As the threat of cyberattacks on the United States launched by foreign adversaries grows, the federal government has been slow to respond. But changes announced Tuesday at the Department of Homeland Security, along with a new bipartisan bill aimed at shoring up DHS cybersecurity initiatives, could give newfound purpose to defenses against critical infrastructure hacking.
At a cybersecurity summit Tuesday, Homeland Security secretary Kirstjen Nielsen announced the creation of the National Risk Management Center, which will focus on evaluating threats and defending US critical infrastructure against hacking. The center will focus on the energy, finance, and telecommunications sectors to start, and DHS will conduct a number of 90-day “sprints” throughout 2018 in an attempt to rapidly build out the center’s processes and capabilities.
“We are reorganizing ourselves for a new fight,” Nielsen said on Tuesday, who described the new center as a “focal point” for cybersecurity within the federal government. Nielsen also noted that DHS is working with members of Congress on organizational changes that can be mandated by law to improve DHS’s effectiveness and reach.
Also on Tuesday, senators Maggie Hassan (D-New Hampshire) and Rob Portman (R-Ohio) announced a bill to that effect.
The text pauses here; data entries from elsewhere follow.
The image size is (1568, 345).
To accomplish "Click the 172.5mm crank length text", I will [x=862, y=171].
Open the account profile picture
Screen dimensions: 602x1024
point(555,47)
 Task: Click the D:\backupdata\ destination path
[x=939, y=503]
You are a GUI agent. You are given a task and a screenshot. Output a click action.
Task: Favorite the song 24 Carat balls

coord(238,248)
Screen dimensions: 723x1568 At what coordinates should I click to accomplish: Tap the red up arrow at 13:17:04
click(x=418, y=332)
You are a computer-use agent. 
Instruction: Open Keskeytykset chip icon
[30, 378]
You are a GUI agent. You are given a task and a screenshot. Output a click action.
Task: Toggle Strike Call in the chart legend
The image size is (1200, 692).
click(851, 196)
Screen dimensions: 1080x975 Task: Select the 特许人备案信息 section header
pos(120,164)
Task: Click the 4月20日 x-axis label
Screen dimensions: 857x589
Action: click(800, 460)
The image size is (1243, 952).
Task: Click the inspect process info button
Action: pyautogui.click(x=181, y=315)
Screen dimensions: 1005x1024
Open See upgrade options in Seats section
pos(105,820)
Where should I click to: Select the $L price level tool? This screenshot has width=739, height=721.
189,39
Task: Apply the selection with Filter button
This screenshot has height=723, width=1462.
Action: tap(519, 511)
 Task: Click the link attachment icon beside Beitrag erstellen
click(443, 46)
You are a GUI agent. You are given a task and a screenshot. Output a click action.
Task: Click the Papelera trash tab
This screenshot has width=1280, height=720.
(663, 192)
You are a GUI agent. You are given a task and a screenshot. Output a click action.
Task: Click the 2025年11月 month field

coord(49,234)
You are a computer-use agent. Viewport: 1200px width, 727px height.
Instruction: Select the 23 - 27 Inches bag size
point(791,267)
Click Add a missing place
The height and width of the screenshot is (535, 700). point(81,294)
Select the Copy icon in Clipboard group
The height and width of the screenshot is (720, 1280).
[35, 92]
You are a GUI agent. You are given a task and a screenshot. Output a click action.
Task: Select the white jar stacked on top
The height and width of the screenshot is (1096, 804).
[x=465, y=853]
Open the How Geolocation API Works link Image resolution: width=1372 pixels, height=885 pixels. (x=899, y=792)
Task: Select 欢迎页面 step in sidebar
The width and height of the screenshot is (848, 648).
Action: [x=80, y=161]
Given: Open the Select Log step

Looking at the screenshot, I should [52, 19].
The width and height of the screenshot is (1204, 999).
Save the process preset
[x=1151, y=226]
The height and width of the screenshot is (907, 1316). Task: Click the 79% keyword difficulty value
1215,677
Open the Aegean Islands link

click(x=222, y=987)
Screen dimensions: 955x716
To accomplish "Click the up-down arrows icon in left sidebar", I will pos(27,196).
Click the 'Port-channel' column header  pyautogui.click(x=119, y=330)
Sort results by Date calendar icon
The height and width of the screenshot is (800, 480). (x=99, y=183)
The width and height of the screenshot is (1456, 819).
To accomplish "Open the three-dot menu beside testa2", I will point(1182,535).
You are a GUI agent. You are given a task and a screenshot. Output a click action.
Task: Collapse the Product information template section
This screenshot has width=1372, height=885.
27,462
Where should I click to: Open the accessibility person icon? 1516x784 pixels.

The so-called DHS Cyber Incident Response Teams Act of 2018 seeks to establish permanent “cyber hunt” and “cyber incident response” teams within DHS. These groups would work on cybersecurity defense for federal agencies and private entities and help respond to incidents.
“By encouraging private sector collaboration with the cyber response teams, this bill will help leverage the expertise of both the public and private sectors to help prevent cyberattacks from happening in the first place and mitigate the impacts when they occur,” said Hassan in announcing the bill; the House of Representatives already passed its version several months ago.
“This is really providing some legislative framework around teams that have existed for a while,” says J. Michael Daniel, cybersecurity coordinator under President Barack Obama and head of the nonprofit Cyber Threat Alliance, of the House version of the bill. Daniel sees the legislation as potentially beneficial, but both he and Nielsen are hopeful for even more expansive legislation down the road. “Cybersecurity is an operational element of what DHS does, and we should treat it that way, and be able to resource it and staff it,” Daniel says.
“I’m working with Congress to pass legislation to establish a cybersecurity and infrastructure security agency within DHS,” Secretary Nielsen said on Tuesday. “This would recast what is now the National Protection and Programs Directorate, our cybersecurity arm, into an officious, operational agency capable of better confronting digital threats. But we all know that waiting for Congress to act is like waiting for a new Game of Thrones book to come out.”
In the meantime, the National Risk Management Center should offer support to potential targets of foreign interference. It will run simulations, tests, and cross-sector exercises as part of its efforts to evaluate US critical infrastructure weaknesses and threats. Nielsen envisions the Center as a sort of 911 resource for local, state, federal, and private organizations in cybersecurity crisis. DHS is also moving forward with other projects, like a new election security task force, and a voluntary supply chain risk management program.
Along with the splashy announcements, Nielsen spoke with increasing urgency about the risks the US faces. “Without aggressive action to secure our networks it is only a matter of time before we get hit hard,” she said. “We do have the data needed to disrupt and prevent cyberattacks, but we aren’t sharing fast enough and collaborating deeply enough to make it happen.”
Any effort to expand government focus on cybersecurity defense, particularly if it comes with funding, is constructive, especially after the White House eliminated the critical cybersecurity coordinator position in May. At the same time, though, DHS and other government agencies already have a number of bodies that oversee and coordinate cybersecurity defense plans and incident response. Adding more and more similar organizations could create its own problems and confusion, particularly given the dearth of top federal cybersecurity leadership in the Trump administration.
Though a panel of top intelligence officials and CEOs at the Cybersecurity Summit in New York made the case for the importance of the National Risk Management Center, AT&T CEO John Donovan also fleetingly acknowledged that in some ways the US government is still playing catch-up. “This was an obvious thing to do for a decade,” Donovan said. “But it didn’t happen.”